>>>>

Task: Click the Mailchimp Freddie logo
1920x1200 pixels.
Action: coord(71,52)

<<<<
>>>>

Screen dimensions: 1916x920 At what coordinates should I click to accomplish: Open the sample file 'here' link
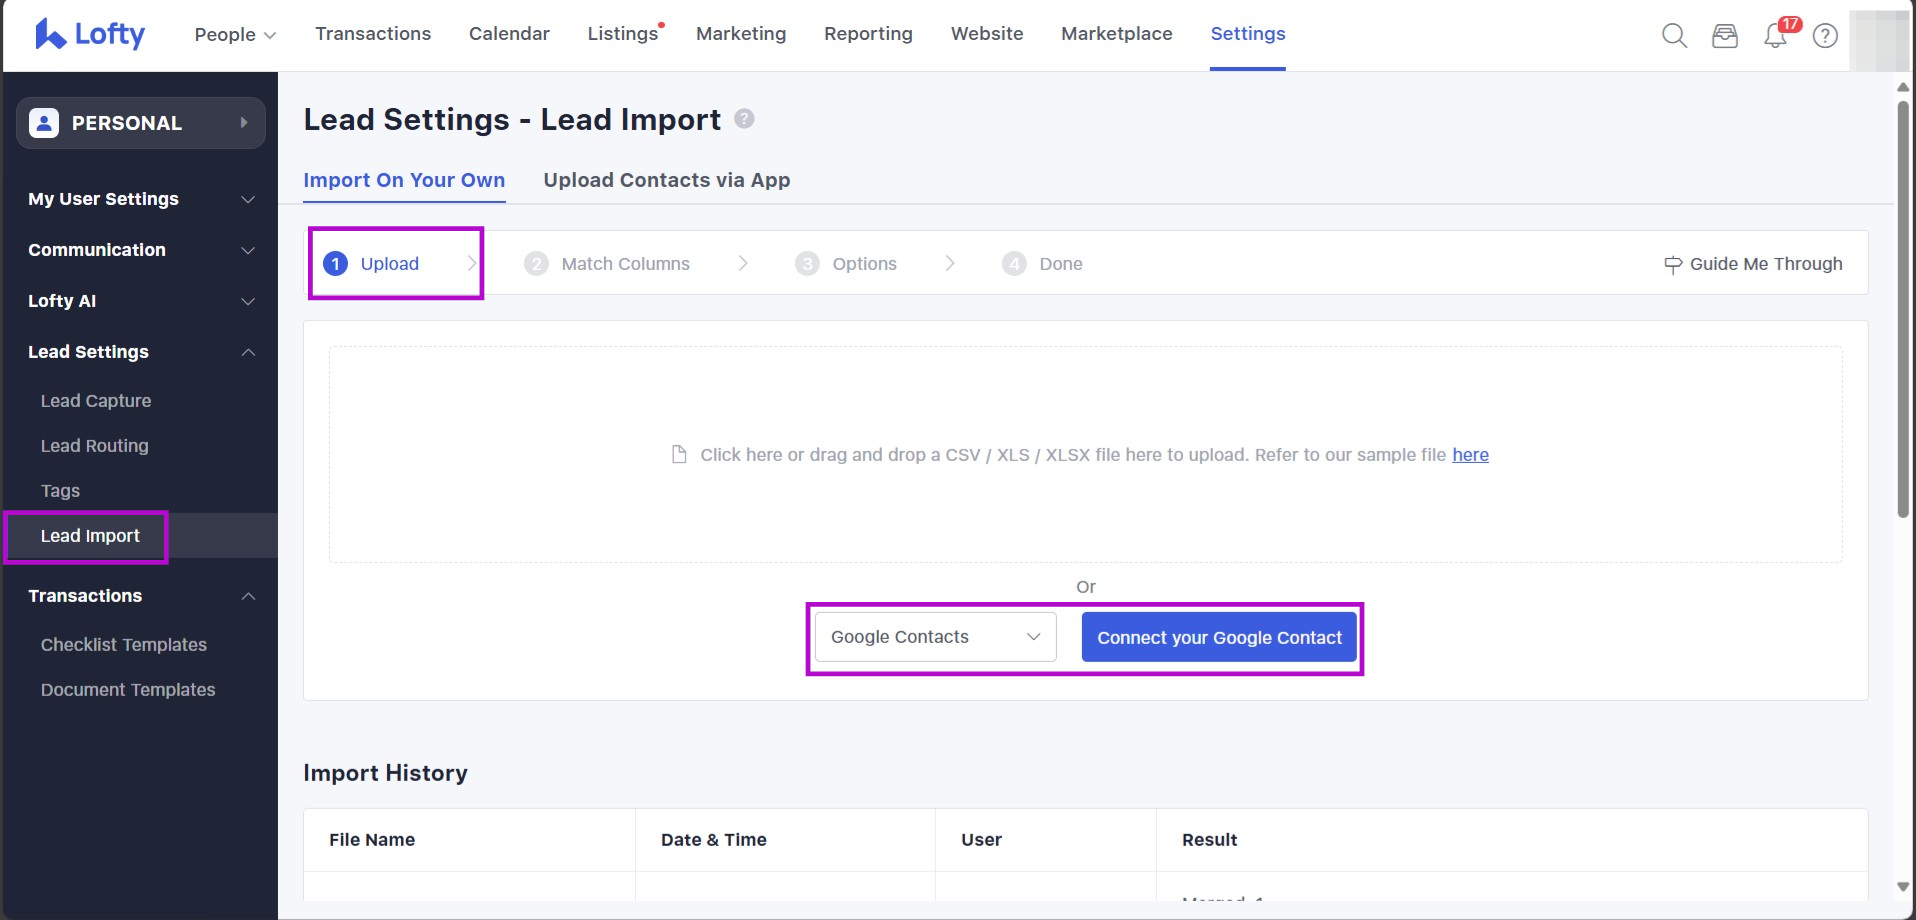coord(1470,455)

<<<<

### Problem requirements
Render the lines starting at the one that contains "Screen dimensions: 1916x920" and ending at the one that contains "coord(1470,455)" as a numbered list, leaving out blank lines. Omit the pictures from your answer.

### Finished exercise
1. Screen dimensions: 1916x920 At what coordinates should I click to accomplish: Open the sample file 'here' link
2. coord(1470,455)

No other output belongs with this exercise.